Partnership and collaboration are both the buzzwords and premises of the “Portals: The History of the Future” program and many other events in the works which create connections between businesses, educational institutions, and the library.
Portals segment: “Teen Squad Fashion Forward” sponsored by Nordstrom, is a series of classes geared towards the fashionably minded. Teens signed up on a first come, first serve basis and are public, private, and home-scholars from Rhode Island and Massachusetts.
The classes which encompassed this trilogy of fashion are “Designing for the Future by Exploring the Past,” “From Turbans to Tiaras: Headdresses of the Roaring 1920's,” and “Back to the Future.” Students have created unique bejeweled and elegant headpieces, small scale 1920’s inspired designs, and regular scale designs made from paper. RISD professors Bunky Hurter and Candace French taught all three segments.
In conjunction, Nordstrom Visual Merchandise Manager Rachael Batz and the Visual Merchandising Department will create and teach students about window display, using all the library windows. They will showcase the student work and Nordstrom designers.
Lucky us! We can all view these wonderful creative collaborations now through May 11th at the Providence Public Library.
Nordstrom will also be engaging in a two-week teen program running from May 9th to the 18th. The theme will center on fitness, health, and wellness. The greatest part of all this hoopla is it is FREE for the kids.
Providence Public Teen Librarian Shannon Lake and Curatorial Assistant Angela Di Veguea are providing and facilitating invaluable opportunities for learning with direct access for research of the history of fashion through Special Collections.
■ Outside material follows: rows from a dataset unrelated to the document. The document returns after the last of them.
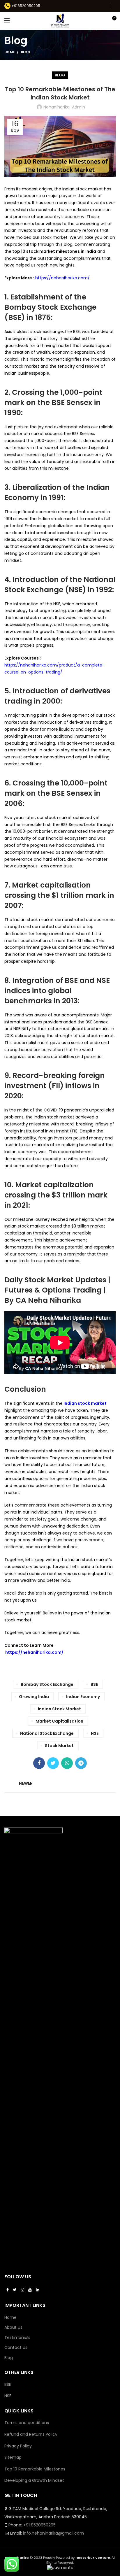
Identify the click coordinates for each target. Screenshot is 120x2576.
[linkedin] (37, 2289)
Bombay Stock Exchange (47, 1684)
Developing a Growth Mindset (34, 2480)
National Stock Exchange (47, 1733)
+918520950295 (25, 5)
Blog (26, 52)
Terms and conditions (26, 2423)
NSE (94, 1733)
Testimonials (17, 2337)
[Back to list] (60, 1783)
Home (9, 52)
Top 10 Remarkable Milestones (34, 2469)
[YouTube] (30, 2289)
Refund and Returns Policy (30, 2434)
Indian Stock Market (59, 1709)
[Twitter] (53, 1763)
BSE (94, 1684)
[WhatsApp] (67, 1763)
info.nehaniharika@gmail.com (53, 2533)
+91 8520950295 (39, 2525)
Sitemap (13, 2457)
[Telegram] (81, 1763)
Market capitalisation (59, 1721)
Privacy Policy (18, 2446)
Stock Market (59, 1746)
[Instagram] (22, 2289)
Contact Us (15, 2347)
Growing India (34, 1697)
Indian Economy (83, 1697)
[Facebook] (39, 1763)
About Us (13, 2327)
These ladies are providing the teens with inspirational images and information, connecting them directly to their own fashion designs inspired by lush periods of fashion history, both global and American. These are skills critical to creation. RISD professors are teaching from a professional standpoint and give that feedback and support to the teens. The Nordstrom Visual Merchandising team is a driving force of fashion, showing the students how to create top-notch displays.
Also, perhaps most importantly, the high-school teenagers are forging valuable relationships with each other, Nordstrom, the Providence Public Library, and the Rhode Island School of Design.
As I watched a class taught by Bunky Hurter and overseen by Shannon Lake and asked students questions about their designs, it became crystal clear what all this is about—the kids. All these young creative minds so open to following their dreams and passions, absorbing this wonderful opportunity like sponges and developing friendships with one another. (Mostly, all didn’t know each other before this experience.)
Bravo to the Providence Public Library, Nordstrom, and RISD for providing these kids the resources, space, inspiration, expertise, and information to grow into what I hope, great creators of our future.